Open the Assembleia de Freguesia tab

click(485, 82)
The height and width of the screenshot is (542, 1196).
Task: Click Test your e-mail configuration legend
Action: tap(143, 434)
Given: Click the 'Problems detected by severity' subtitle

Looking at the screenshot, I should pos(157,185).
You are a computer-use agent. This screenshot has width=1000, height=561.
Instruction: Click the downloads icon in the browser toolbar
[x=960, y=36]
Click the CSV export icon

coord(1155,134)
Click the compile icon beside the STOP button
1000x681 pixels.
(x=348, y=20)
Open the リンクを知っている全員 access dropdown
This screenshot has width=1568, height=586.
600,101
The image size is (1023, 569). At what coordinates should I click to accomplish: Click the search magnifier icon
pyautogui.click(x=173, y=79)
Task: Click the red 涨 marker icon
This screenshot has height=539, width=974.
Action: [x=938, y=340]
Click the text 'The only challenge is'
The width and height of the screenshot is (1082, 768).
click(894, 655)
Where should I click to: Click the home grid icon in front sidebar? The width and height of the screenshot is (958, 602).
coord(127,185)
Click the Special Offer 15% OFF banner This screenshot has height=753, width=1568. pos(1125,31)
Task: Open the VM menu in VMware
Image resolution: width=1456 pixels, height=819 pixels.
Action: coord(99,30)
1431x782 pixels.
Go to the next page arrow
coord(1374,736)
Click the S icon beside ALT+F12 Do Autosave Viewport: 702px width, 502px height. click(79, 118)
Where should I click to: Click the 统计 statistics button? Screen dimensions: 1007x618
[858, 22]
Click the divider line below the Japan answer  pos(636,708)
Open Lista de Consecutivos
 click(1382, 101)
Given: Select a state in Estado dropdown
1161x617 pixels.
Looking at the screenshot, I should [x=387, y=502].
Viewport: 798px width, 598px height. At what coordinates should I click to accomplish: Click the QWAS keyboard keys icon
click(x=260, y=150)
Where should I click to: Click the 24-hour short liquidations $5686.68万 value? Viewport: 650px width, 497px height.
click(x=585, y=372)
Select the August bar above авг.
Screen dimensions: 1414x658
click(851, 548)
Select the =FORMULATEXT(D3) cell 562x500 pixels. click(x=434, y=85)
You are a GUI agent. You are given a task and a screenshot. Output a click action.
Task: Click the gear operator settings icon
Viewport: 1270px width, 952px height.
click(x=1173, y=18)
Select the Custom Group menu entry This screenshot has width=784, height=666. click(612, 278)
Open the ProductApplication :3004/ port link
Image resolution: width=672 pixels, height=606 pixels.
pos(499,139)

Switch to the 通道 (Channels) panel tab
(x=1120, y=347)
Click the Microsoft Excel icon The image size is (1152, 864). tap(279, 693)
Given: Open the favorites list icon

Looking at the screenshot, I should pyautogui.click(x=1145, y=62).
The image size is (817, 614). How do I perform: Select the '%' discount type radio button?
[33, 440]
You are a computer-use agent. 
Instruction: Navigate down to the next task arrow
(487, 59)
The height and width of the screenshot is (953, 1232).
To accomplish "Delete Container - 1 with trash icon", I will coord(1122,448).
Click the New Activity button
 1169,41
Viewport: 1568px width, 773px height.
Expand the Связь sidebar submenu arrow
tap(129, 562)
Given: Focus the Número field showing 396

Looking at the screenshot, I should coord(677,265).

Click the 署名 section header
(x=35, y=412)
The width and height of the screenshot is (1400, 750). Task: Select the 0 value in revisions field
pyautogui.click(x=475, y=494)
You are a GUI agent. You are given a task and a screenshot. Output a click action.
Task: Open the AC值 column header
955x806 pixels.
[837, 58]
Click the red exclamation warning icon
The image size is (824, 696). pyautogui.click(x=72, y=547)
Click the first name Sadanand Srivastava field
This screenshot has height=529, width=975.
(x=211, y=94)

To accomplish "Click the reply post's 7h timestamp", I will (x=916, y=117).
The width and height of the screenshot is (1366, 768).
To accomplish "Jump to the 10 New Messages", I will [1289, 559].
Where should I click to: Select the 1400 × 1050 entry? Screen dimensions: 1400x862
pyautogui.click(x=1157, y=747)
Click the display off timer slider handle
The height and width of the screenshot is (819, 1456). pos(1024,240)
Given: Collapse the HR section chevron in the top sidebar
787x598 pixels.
################
Exercise description:
Extract the complete data, matching each line exactly.

Answer section:
Open the Assembleia de Freguesia tab

click(485, 82)
The height and width of the screenshot is (542, 1196).
Task: Click Test your e-mail configuration legend
Action: tap(143, 434)
Given: Click the 'Problems detected by severity' subtitle

Looking at the screenshot, I should pos(157,185).
You are a computer-use agent. This screenshot has width=1000, height=561.
Instruction: Click the downloads icon in the browser toolbar
[x=960, y=36]
Click the CSV export icon

coord(1155,134)
Click the compile icon beside the STOP button
1000x681 pixels.
(x=348, y=20)
Open the リンクを知っている全員 access dropdown
This screenshot has width=1568, height=586.
600,101
The image size is (1023, 569). At what coordinates should I click to accomplish: Click the search magnifier icon
pyautogui.click(x=173, y=79)
Task: Click the red 涨 marker icon
This screenshot has height=539, width=974.
Action: [x=938, y=340]
Click the text 'The only challenge is'
The width and height of the screenshot is (1082, 768).
click(894, 655)
Where should I click to: Click the home grid icon in front sidebar? The width and height of the screenshot is (958, 602).
coord(127,185)
Click the Special Offer 15% OFF banner This screenshot has height=753, width=1568. pos(1125,31)
Task: Open the VM menu in VMware
Image resolution: width=1456 pixels, height=819 pixels.
Action: coord(99,30)
1431x782 pixels.
Go to the next page arrow
coord(1374,736)
Click the S icon beside ALT+F12 Do Autosave Viewport: 702px width, 502px height. click(79, 118)
Where should I click to: Click the 统计 statistics button? Screen dimensions: 1007x618
[858, 22]
Click the divider line below the Japan answer  pos(636,708)
Open Lista de Consecutivos
 click(1382, 101)
Given: Select a state in Estado dropdown
1161x617 pixels.
Looking at the screenshot, I should [x=387, y=502].
Viewport: 798px width, 598px height. At what coordinates should I click to accomplish: Click the QWAS keyboard keys icon
click(x=260, y=150)
Where should I click to: Click the 24-hour short liquidations $5686.68万 value? Viewport: 650px width, 497px height.
click(x=585, y=372)
Select the August bar above авг.
Screen dimensions: 1414x658
click(851, 548)
Select the =FORMULATEXT(D3) cell 562x500 pixels. click(x=434, y=85)
You are a GUI agent. You are given a task and a screenshot. Output a click action.
Task: Click the gear operator settings icon
Viewport: 1270px width, 952px height.
click(x=1173, y=18)
Select the Custom Group menu entry This screenshot has width=784, height=666. click(612, 278)
Open the ProductApplication :3004/ port link
Image resolution: width=672 pixels, height=606 pixels.
pos(499,139)

Switch to the 通道 (Channels) panel tab
(x=1120, y=347)
Click the Microsoft Excel icon The image size is (1152, 864). tap(279, 693)
Given: Open the favorites list icon

Looking at the screenshot, I should pyautogui.click(x=1145, y=62).
The image size is (817, 614). How do I perform: Select the '%' discount type radio button?
[33, 440]
You are a computer-use agent. 
Instruction: Navigate down to the next task arrow
(487, 59)
The height and width of the screenshot is (953, 1232).
To accomplish "Delete Container - 1 with trash icon", I will coord(1122,448).
Click the New Activity button
 1169,41
Viewport: 1568px width, 773px height.
Expand the Связь sidebar submenu arrow
tap(129, 562)
Given: Focus the Número field showing 396

Looking at the screenshot, I should coord(677,265).

Click the 署名 section header
(x=35, y=412)
The width and height of the screenshot is (1400, 750). Task: Select the 0 value in revisions field
pyautogui.click(x=475, y=494)
You are a GUI agent. You are given a task and a screenshot. Output a click action.
Task: Open the AC值 column header
955x806 pixels.
[837, 58]
Click the red exclamation warning icon
The image size is (824, 696). pyautogui.click(x=72, y=547)
Click the first name Sadanand Srivastava field
This screenshot has height=529, width=975.
(x=211, y=94)

To accomplish "Click the reply post's 7h timestamp", I will (x=916, y=117).
The width and height of the screenshot is (1366, 768).
To accomplish "Jump to the 10 New Messages", I will [1289, 559].
Where should I click to: Select the 1400 × 1050 entry? Screen dimensions: 1400x862
pyautogui.click(x=1157, y=747)
Click the display off timer slider handle
The height and width of the screenshot is (819, 1456). pos(1024,240)
Given: Collapse the HR section chevron in the top sidebar
787x598 pixels.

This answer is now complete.